Purpose: Previous quantitative MR imaging studies using self-supervised deep learning have reported biased parameter estimates at low SNR. Such systematic errors arise from the choice of Mean Squared Error (MSE) loss function for network training, which is incompatible with Rician-distributed MR magnitude signals. To address this issue, we introduce the negative log Rician likelihood (NLR) loss. Methods: A numerically stable and accurate implementation of the NLR loss was developed to estimate quantitative parameters of the apparent diffusion coefficient (ADC) model and intra-voxel incoherent motion (IVIM) model. Parameter estimation accuracy, precision and overall error were evaluated in terms of bias, variance and root mean squared error and compared against the MSE loss over a range of SNRs (5 - 30). Results: Networks trained with NLR loss show higher estimation accuracy than MSE for the ADC and IVIM diffusion coefficients as SNR decreases, with minimal loss of precision or total error. At high effective SNR (high SNR and small diffusion coefficients), both losses show comparable accuracy and precision for all parameters of both models. Conclusion: The proposed NLR loss is numerically stable and accurate across the full range of tested SNRs and improves parameter estimation accuracy of diffusion coefficients using self-supervised deep learning. We expect the development to benefit quantitative MR imaging techniques broadly, enabling more accurate parameter estimation from noisy data.

翻译：目的：以往采用自监督深度学习的定量磁共振成像研究在低信噪比下常报告有偏的参数估计。此类系统误差源于网络训练时选用均方误差损失函数，该损失与服从黎曼分布的磁共振幅值信号不兼容。

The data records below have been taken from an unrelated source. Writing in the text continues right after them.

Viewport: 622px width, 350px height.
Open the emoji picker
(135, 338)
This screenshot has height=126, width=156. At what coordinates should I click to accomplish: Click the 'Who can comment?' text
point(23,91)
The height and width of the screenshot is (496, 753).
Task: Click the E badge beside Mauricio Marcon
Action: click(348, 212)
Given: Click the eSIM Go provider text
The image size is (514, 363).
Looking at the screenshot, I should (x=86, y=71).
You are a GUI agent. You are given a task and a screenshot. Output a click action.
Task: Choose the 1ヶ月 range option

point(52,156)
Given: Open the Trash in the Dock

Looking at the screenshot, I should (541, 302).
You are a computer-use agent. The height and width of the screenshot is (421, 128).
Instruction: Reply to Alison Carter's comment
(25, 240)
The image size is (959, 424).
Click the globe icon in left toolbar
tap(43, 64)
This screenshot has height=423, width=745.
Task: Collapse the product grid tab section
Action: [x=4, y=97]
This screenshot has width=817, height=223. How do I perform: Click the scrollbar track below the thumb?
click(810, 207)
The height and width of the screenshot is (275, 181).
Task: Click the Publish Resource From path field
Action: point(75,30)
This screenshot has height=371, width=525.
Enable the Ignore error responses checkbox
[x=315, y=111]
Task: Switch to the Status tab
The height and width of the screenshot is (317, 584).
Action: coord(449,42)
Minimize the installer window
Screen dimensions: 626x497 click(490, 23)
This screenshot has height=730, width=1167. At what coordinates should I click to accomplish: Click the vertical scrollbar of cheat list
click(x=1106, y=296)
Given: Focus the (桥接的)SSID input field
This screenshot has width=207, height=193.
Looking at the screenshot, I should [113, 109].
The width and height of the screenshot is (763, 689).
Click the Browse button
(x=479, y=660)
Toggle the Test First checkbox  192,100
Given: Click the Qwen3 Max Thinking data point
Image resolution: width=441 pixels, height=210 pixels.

为解决该问题，我们提出负对数黎曼似然损失。方法：开发了数值稳定且精确的负对数黎曼似然损失实现，用于估计表观扩散系数模型和体素内不相干运动模型的定量参数。通过偏差、方差和均方根误差评估参数估计的准确性、精密度和整体误差，并在信噪比范围（5-30）内与均方误差损失进行对比。结果：随着信噪比降低，采用负对数黎曼似然损失训练的网络对ADC和IVIM扩散系数的估计准确性均高于均方误差损失，且精密度或总误差的损失极小。在高有效信噪比（高信噪比且小扩散系数）下，两种损失对两模型所有参数的准确性和精密度均表现相当。结论：所提出的负对数黎曼似然损失在全部测试信噪比范围内均保持数值稳定性和准确性，并通过自监督深度学习提升了扩散系数的参数估计精度。我们预期该进展将广泛促进定量磁共振成像技术，实现从噪声数据中更精确的参数估计。